Words: Peta Krost Maunder, Photography: Iwan Baan

Christian Benimana uses his skills not just to make beautiful structures, but to create buildings that benefit the community for whom they are built. “My designs are all human-centred and focused,” he says.

The Rwandan manager of the multi-award-winning Mass Design Group believes that “architecture is not just about building design, but about the implementation of impactful process that creates long-term impact”.

Benimana and Mass have created numerous buildings across Africa, particularly hospitals and schools, that have tangibly improved the quality of people’s lives.

“There are many ways architecture can do this, from creating adequate and inspiring spaces from an artistic point of view, to creating appropriate built-environment while protecting the natural one, to put in place structures that encourage inclusions and healthy communities,” he says.

“However, the ultimate power of architecture is to instill systemic change through an improved design and construction process that creates a long-lasting impact of architecture creations.”

The 33-year-old Benimana hails from Kigali, and has always been fascinated with how things work and are put together. “I watched my father (an electrical engineer) fix things in the house and was proud to tell my friends about the things he had made,” says Benimana. “I always knew I wanted to make buildings, but since architecture wasn’t really a known subject in our country, I thought I would become an engineer.”

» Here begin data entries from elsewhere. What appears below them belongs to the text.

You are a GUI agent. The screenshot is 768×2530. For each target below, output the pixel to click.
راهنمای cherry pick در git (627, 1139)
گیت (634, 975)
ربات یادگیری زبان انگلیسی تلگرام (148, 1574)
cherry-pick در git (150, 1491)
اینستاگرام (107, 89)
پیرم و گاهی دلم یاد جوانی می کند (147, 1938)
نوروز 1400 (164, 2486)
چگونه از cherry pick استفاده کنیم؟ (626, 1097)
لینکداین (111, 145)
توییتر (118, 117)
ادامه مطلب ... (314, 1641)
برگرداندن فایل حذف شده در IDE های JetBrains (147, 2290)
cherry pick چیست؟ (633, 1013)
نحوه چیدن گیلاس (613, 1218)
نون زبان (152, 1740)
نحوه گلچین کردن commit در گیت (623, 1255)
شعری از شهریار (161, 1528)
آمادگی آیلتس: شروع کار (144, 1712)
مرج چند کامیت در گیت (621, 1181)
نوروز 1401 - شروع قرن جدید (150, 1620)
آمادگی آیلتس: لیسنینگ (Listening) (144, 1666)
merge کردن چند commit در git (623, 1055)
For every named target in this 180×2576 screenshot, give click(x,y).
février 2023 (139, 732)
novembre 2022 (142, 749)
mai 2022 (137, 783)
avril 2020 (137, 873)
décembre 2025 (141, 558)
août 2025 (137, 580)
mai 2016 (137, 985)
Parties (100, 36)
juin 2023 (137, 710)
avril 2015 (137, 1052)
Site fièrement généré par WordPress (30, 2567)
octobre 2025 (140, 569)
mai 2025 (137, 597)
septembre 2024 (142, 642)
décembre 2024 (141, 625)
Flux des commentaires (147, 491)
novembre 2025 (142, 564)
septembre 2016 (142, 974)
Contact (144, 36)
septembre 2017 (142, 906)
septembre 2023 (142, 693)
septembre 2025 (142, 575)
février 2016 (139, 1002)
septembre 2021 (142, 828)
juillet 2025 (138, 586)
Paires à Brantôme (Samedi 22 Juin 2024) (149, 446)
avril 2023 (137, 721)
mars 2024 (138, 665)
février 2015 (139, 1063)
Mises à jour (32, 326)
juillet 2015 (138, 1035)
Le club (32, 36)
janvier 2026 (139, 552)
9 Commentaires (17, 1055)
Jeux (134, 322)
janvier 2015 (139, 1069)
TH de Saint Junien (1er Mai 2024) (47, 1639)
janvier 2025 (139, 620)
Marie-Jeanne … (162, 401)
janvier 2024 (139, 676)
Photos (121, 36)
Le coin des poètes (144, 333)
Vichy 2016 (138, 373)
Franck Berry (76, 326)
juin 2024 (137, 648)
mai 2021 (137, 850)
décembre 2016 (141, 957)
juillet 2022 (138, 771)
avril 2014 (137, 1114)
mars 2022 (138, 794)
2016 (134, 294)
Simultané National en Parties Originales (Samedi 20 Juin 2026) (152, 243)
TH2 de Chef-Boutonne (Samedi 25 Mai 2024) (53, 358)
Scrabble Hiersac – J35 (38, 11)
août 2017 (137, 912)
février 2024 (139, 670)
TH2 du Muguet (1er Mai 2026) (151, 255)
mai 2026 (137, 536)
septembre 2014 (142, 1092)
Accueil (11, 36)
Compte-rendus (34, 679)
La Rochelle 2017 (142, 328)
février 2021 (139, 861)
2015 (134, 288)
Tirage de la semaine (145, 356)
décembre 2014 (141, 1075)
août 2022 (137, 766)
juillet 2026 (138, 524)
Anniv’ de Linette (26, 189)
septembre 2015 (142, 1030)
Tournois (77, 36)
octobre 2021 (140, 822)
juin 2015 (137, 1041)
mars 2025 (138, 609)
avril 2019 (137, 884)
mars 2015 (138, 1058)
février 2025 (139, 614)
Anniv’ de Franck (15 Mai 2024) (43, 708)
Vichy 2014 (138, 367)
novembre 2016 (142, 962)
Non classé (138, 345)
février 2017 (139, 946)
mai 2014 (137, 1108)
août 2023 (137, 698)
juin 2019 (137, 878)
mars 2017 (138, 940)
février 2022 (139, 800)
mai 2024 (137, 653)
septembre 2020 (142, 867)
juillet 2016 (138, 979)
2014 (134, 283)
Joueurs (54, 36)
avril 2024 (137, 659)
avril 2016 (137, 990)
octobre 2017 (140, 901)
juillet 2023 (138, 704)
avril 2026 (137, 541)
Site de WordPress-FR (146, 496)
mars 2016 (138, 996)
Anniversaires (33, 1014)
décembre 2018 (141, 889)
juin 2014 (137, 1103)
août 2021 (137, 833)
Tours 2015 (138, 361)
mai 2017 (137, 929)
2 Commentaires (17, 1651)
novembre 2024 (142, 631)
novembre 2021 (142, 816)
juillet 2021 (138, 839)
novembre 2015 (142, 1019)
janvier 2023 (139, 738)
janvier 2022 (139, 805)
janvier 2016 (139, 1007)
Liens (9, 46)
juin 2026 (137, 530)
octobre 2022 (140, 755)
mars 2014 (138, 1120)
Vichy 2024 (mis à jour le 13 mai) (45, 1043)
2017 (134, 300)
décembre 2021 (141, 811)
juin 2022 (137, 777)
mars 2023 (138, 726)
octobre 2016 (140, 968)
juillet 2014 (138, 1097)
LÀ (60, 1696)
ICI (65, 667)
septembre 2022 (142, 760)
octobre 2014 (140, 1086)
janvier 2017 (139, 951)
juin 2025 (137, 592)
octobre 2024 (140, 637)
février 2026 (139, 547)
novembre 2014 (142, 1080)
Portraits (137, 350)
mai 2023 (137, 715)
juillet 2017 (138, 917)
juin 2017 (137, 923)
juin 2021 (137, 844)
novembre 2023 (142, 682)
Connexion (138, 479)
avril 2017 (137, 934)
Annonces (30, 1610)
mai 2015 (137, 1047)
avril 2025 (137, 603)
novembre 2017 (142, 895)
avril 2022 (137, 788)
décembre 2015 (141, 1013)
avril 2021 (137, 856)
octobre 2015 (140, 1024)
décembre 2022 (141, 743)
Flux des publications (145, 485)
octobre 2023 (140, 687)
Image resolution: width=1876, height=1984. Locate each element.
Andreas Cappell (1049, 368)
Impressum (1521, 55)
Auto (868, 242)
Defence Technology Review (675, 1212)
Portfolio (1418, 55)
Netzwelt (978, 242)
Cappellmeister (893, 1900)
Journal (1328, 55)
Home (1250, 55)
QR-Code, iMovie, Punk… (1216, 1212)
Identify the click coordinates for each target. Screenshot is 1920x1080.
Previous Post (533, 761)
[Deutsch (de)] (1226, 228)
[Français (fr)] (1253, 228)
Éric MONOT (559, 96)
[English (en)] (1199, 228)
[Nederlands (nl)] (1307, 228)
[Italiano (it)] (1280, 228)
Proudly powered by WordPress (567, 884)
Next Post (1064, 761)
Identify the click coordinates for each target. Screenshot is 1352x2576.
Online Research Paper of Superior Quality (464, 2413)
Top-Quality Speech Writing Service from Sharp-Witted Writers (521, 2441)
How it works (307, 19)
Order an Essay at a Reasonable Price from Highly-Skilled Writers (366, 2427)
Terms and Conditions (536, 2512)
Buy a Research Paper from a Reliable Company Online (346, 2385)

Only once he had attained a scholarship to study in China did he discover that he could study something called architecture, which would enable him to conceive the whole building from scratch. It was the fact that he could use his imagination in this field that drew him to study and qualify at the School of Architecture and Urban Planning of Tongii University in Shanghai.

Having to learn in Chinese — a language he had hardly heard of before he left — made his tertiary education tough, but learning in a multicultural megacity like Shanghai proved to be a blessing. “Shanghai was going through tremendous change when I was there, and we experienced the whole array of best and worse projects. The amount of transformation I saw through architecture and design was incredible, and at the same time I saw serious displacement of population at the hands of this development,” he says. “It opened my eyes to there being other ways to do things.”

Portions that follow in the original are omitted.